I had so tired about japanese closed product so much and switched almost all equipment to linux box including my home TV. Japanese homebrew hardware vendor Earthsoft( ) released PT1 which can receive and decode terrestrial and can be save as raw binary file into computer. It was landsliding phenomenon among tech savvies in Japan and tried to hack aboud. Currently japanese terrestrial broadcast is encrypted with MULTI2 protocol( ) and cannot be decryted in simple way, but there is some decrypting software made by volunteer hacker with legal decrypting key(B-CAS card. This is sold with legal device.). (Note: There is a lot of discussion to decript terrestrial with legal key and homebrewed software) I won’t write detail, but purchased PT3(3rd gen Earthsoft’s terrestrial receiver) and connect them up into a linux box. I’ve sent decoded stream to gstreamer and forward to other linux box. I’ve finally succeed to view live TV at outside in adition inside of my home ! I’ve written transmitter and receiver using perl and it worked so good. Disclaimer: All of my terrestrial stream is decrypted using legal key and legal equipment.

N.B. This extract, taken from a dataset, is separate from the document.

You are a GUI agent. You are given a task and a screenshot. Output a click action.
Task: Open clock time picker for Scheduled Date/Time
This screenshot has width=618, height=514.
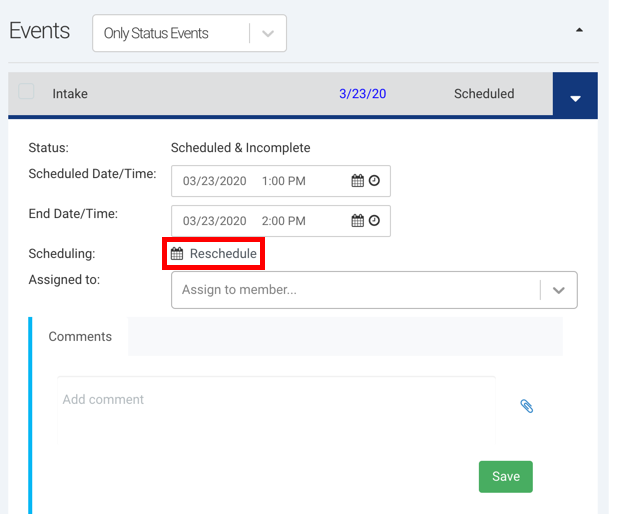(374, 181)
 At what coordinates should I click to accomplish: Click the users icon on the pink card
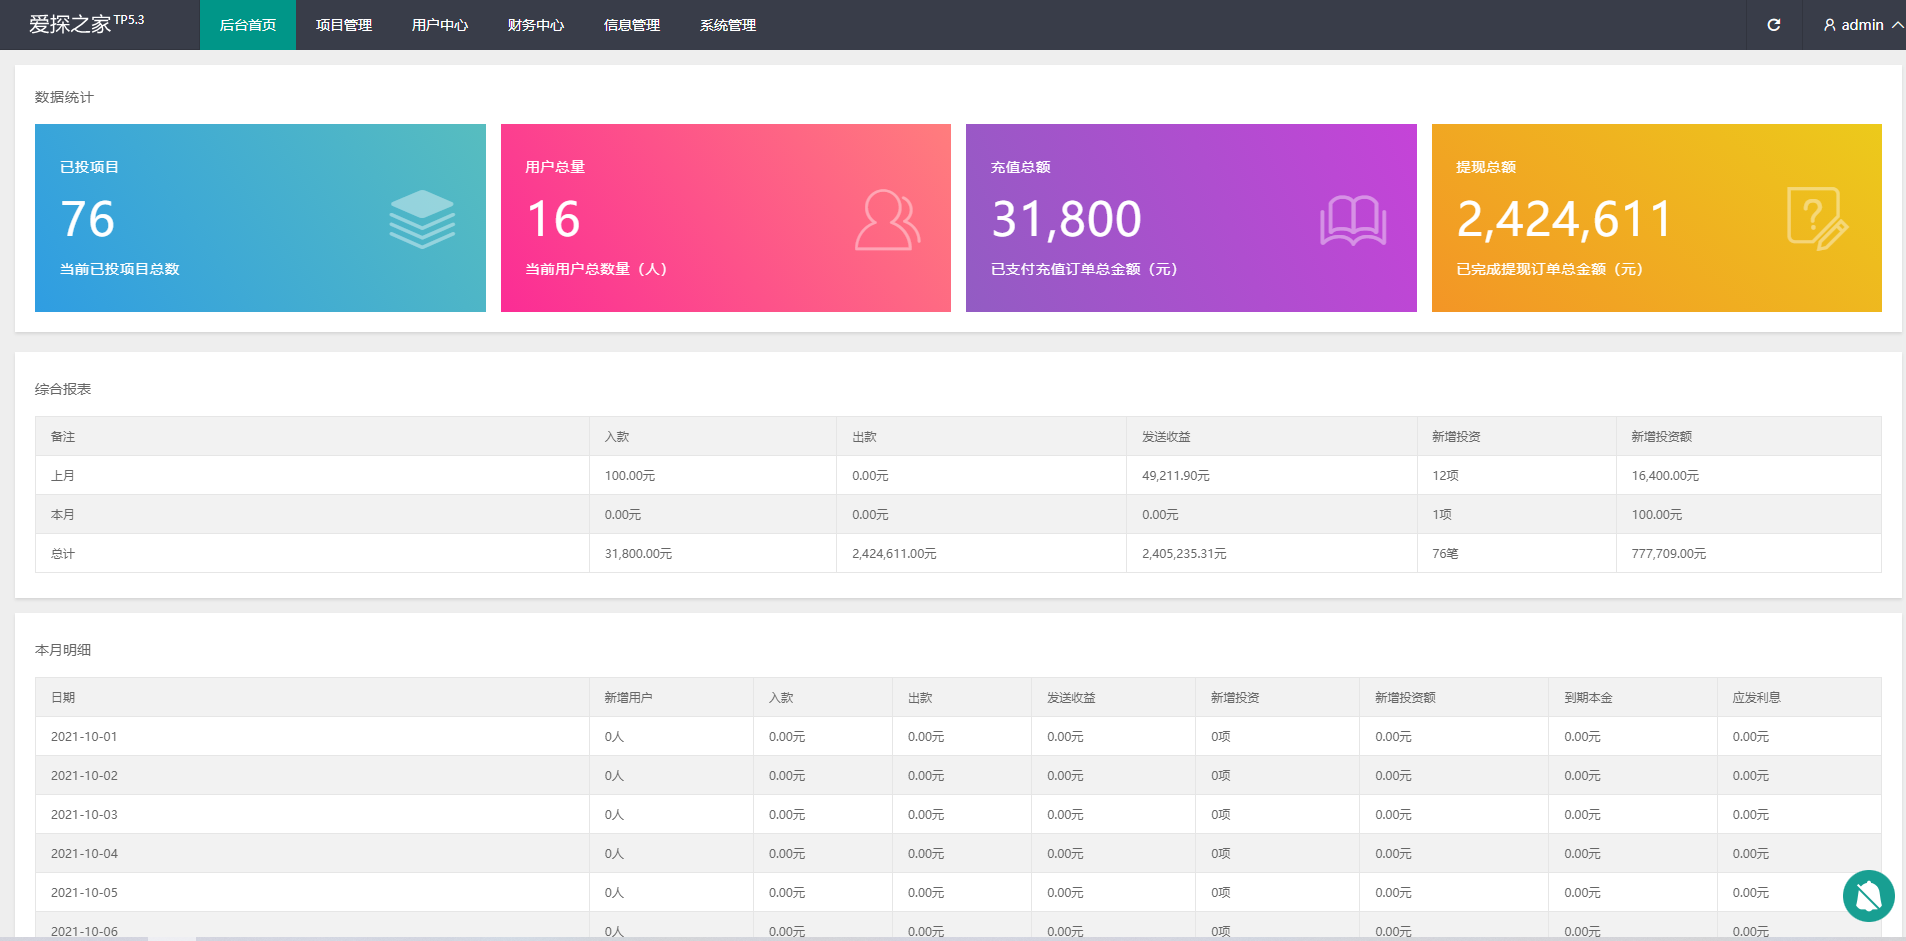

history #3(Gen.3, 2014-2017)

Gstreamer is complete suite about media handling, but have some nervousness to treat transport stream. So gstreamer missed to catch media stream from trancoded terrestrial stream which includes some other information other than media stream itself. So, I’ve switched gstreamer into ffmpeg. I’ve modified my transmitter and receiver in order to fit ffmpeg. Ffmpeg did its job nicely. I’ve added additonal feature ffmpeg can transcode transpote stream into H.264 in case of narrow bandwith connection. This feature was so nice when I went business trip and want to view my subscribed TV channel.

Now(Gen.4, 2017-)

I’ve switched my linux box into Raspberry Pi 3 and Kodi. Kodi is sweat software to handle personal media content. Kodi also has smart controller works on android smartphone. Kodi also has feature to handle realtime TV stream and network video stream service such as YouTube in addition to saved media content. I’ve rewritten again my transmitter Kodi can receive stream in proper way. Kodi can receive realtime TV as HTTP live streaming(HLS) and I’ve hacked my transmitter to work as HLS server. My transmitter can reply my subscribed channels and realtime media stream along with HLS manner. Source code is here( ). Now, I can see my tv in my home and outside, I can have my smart remote controller, and low-powered receiver !


IPTV for terrestrial is niche. Almost all people view authorized network tv such as Hulu, NetFlix, dTV, and so on. Additinaly, people spent their times in SNSs and tons of CGMs. So demand for transport terrestrial into IPTV gonna be still niche, I think. But I’m happy, for now.